* [BRIEF]
Answer these questions from the passage on CMOC inline assembly below:
(a) Which keyword stops the compiler from emitting the RTS or RTI instruction at the end of a function?
(b) What is the name of the underlying assembler that accepts Hitachi 6309 instructions by default?
(c) Starting with which CMOC version are asm { ... } blocks allowed at global scope?

* [PASSAGE GIVEN]

=======

Only asm { ... } statements are allowed in such a function. Typically, only one is needed. Local variables cannot be defined in that function and the function's parameters cannot be accessed by name. The assembly code is allowed to refer to global variables however.

By default, the compiler ends the function with the RTS instruction (or RTI if the function is declared with the interrupt modifier). To keep the compiler from emitting that instruction (RTI as well as RTS), add the __norts__ keyword:

asm __norts__ int f(int m, int n) { ... }

See the Calling convention section elsewhere in this manual for the rules to observe. In particular, note that byte arguments are promoted to words, which are pushed onto the stack in the big endian byte ordering.

Hitachi 6309 instructions

Inline assembly can use Hitachi 6309 instructions like TFM, LDQ, etc. The underlying assembler (lwasm) accepts them by default.

The code generated by CMOC does not use the 6309-specific registers or instructions.

At global scope

Since CMOC 0.1.84, verbatim assembly block of the form asm { ... } are allowed at global scope. For example:

asm
{
foo:
}

void bar() {}

CMOC guarantees that this assembly block will be emitted just before bar(), with no other intervening instructions or assembly labels or directives, except for the EXPORT directive that exports bar(), since it has external linkage.

=======

(Dataset items)
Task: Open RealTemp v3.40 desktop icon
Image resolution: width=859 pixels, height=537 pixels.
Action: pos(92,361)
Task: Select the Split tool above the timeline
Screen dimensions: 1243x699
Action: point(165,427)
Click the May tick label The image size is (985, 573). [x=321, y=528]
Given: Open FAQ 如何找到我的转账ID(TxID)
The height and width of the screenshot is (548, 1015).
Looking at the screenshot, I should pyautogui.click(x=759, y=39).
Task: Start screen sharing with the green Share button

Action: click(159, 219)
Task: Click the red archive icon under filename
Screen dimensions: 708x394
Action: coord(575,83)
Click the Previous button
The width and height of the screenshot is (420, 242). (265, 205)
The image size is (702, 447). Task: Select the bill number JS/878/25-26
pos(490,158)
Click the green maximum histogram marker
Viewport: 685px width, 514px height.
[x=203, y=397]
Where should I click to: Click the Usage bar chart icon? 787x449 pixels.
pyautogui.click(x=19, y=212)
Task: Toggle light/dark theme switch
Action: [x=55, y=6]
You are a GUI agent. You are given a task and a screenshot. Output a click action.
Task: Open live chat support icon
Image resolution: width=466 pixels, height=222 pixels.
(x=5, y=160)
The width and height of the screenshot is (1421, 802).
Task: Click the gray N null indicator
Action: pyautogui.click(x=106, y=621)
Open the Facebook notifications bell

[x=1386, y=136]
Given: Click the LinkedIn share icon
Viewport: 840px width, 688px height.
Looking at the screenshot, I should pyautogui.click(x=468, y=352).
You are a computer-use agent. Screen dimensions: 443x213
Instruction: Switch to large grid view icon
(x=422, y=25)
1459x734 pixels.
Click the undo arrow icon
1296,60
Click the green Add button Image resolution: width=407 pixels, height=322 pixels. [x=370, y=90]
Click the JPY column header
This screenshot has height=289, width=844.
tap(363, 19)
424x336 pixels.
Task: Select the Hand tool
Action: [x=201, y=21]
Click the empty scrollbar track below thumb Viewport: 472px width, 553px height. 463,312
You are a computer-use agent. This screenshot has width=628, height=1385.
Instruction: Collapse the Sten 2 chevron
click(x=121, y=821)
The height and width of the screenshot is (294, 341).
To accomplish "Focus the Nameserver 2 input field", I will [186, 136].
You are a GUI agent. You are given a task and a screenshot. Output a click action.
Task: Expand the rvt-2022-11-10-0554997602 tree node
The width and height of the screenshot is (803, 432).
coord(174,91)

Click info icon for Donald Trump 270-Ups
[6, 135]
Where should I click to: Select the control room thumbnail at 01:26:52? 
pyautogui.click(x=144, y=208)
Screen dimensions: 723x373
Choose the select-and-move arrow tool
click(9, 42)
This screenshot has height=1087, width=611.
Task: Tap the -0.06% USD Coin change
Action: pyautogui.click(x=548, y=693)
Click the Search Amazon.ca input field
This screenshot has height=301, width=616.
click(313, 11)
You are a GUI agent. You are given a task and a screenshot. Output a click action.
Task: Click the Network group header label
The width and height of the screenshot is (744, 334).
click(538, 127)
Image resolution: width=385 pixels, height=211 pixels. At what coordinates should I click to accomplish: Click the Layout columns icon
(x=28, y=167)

=======

* [WRITTEN SOLUTION]
(a) __norts__
(b) lwasm
(c) CMOC 0.1.84